**Task instructions:**
Every line from the one with "You are a computer-use agent." through the end of the entries below should be written out exactly; the pictures should not.
▬▬▬
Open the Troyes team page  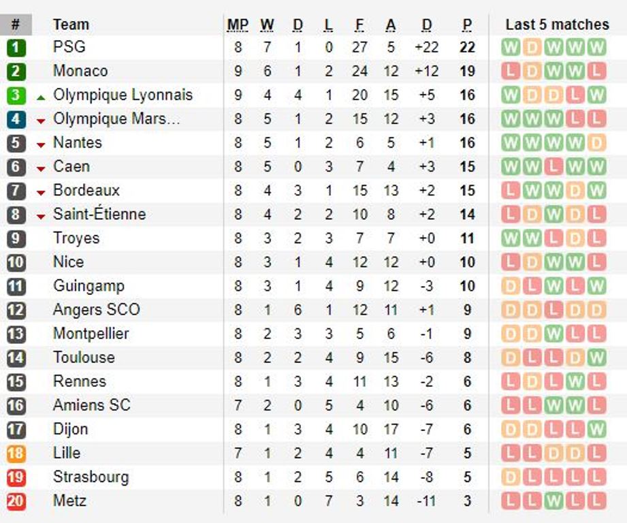pos(77,238)
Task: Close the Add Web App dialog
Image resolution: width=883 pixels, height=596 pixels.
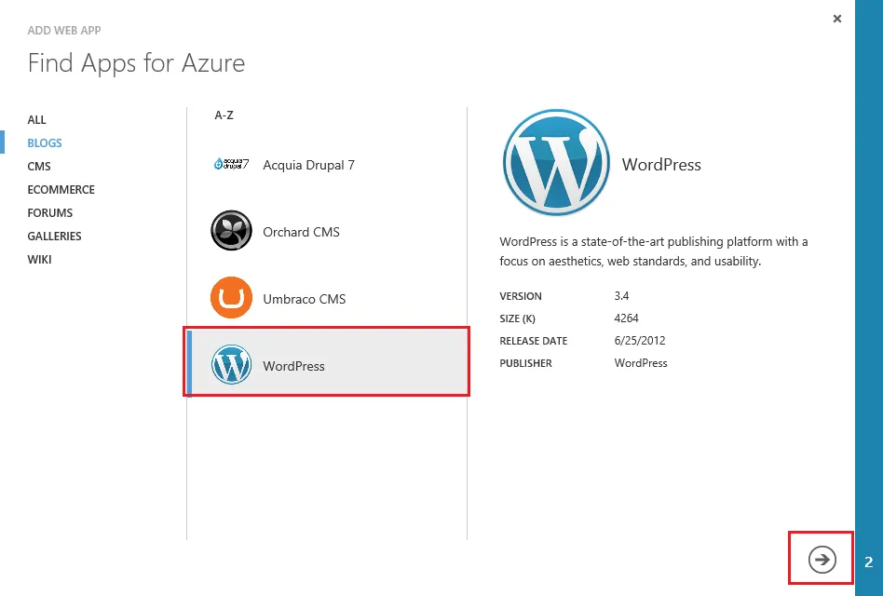Action: (x=837, y=19)
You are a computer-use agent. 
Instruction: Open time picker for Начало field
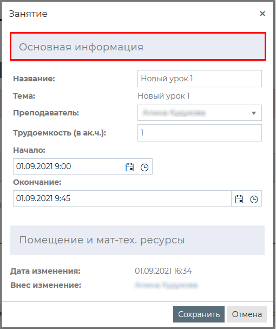pyautogui.click(x=144, y=167)
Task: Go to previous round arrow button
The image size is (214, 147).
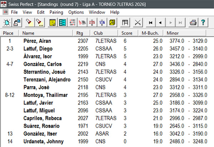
▬▬▬
**Solution to this task:**
You are a computer-use agent. 
Instruction: Open time picker for Начало field
pyautogui.click(x=144, y=167)
Task: Go to previous round arrow button
The image size is (214, 147).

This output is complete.